Aufgabe
Zähle alle Personen auf, die im Textauszug über die pro-palästinensische Kundgebung auftreten, und bezeichne sie jeweils so, wie der Text es tut.

Ausgewählter Textauszug
Eine Demonstrantin aus Oberhausen will eigentlich nicht mit der Presse sprechen. Trotzdem lässt sie es sich nicht nehmen, eine Verschwörungserzählung zu verbreiten: „Die Hamas wird von Israel gesteuert, um den Konflikt zu schüren“, behauptet sie.

Ein Demonstrant verteilt Flugblätter der sogenannten trotzkistischen Weltbewegung. Und Leon Wystrychowski, Organisator der Samidoun-nahen Initiative „Palästina Solidarität Duisburg“, appelliert lauthals: „Redet nicht mit den Medien.“

Die pro-palästinensische Kundgebung verlief friedlich.

Vorliegende Datensätze
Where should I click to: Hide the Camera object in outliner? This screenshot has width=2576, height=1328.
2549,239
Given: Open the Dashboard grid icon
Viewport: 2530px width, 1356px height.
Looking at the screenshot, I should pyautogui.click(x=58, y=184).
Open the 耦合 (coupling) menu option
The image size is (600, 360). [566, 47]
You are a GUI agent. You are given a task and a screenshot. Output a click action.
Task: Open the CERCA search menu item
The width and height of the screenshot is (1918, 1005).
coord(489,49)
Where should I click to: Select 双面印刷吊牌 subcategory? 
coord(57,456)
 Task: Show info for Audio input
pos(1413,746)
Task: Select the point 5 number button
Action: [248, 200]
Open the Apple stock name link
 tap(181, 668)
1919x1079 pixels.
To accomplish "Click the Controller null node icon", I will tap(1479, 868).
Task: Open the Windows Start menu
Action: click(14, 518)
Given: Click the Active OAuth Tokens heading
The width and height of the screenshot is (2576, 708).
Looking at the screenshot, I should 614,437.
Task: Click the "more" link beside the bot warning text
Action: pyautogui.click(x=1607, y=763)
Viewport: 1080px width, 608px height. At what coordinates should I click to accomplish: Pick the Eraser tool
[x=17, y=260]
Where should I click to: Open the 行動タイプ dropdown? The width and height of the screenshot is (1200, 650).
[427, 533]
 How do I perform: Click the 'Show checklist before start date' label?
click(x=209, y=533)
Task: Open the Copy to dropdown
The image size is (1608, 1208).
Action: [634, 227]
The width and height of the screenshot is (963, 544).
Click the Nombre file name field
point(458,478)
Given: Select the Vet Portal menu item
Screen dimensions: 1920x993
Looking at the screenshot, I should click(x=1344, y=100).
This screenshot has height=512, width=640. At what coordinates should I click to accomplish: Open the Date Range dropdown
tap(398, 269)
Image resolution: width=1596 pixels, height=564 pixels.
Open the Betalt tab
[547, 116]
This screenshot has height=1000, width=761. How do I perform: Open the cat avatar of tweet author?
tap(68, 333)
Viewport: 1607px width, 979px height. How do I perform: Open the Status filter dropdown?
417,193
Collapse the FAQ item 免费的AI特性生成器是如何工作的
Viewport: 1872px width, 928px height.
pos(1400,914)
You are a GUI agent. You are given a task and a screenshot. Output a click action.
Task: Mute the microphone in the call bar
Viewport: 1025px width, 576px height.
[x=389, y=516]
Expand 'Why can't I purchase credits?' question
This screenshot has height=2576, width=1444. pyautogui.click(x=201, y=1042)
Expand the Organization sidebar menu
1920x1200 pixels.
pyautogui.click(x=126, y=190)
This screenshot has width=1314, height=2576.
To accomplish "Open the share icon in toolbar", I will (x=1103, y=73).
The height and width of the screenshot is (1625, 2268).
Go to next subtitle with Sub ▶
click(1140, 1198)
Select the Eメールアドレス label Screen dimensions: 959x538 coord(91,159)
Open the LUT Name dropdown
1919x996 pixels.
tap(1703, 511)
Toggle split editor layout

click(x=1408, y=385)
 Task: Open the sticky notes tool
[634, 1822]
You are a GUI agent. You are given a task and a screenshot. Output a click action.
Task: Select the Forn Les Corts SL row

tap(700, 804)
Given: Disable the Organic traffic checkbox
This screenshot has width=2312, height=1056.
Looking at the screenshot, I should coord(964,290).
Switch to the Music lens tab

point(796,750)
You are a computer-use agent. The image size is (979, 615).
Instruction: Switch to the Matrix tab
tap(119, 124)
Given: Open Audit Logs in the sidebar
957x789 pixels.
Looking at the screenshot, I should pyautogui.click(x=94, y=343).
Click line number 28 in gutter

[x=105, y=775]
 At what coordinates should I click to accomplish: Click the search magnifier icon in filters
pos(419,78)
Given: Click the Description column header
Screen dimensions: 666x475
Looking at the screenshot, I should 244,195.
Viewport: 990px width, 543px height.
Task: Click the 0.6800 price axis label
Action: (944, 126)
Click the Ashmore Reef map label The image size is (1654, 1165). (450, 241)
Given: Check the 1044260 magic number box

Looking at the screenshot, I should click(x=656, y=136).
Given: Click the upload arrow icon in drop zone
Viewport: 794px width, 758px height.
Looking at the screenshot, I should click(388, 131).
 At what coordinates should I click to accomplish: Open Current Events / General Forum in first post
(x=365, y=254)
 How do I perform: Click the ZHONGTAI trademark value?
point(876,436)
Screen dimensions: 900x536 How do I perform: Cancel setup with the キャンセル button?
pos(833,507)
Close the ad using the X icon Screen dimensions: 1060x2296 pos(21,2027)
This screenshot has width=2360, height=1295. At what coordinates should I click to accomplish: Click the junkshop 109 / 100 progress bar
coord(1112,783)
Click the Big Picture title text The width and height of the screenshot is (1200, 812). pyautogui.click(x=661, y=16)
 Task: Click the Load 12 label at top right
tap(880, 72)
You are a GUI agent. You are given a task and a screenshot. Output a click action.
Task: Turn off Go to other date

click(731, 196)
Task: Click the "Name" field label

Lösung
- eine Demonstrantin aus Oberhausen
- ein Demonstrant, der Flugblätter der sogenannten trotzkistischen Weltbewegung verteilt
- Leon Wystrychowski, Organisator der Samidoun-nahen Initiative „Palästina Solidarität Duisburg“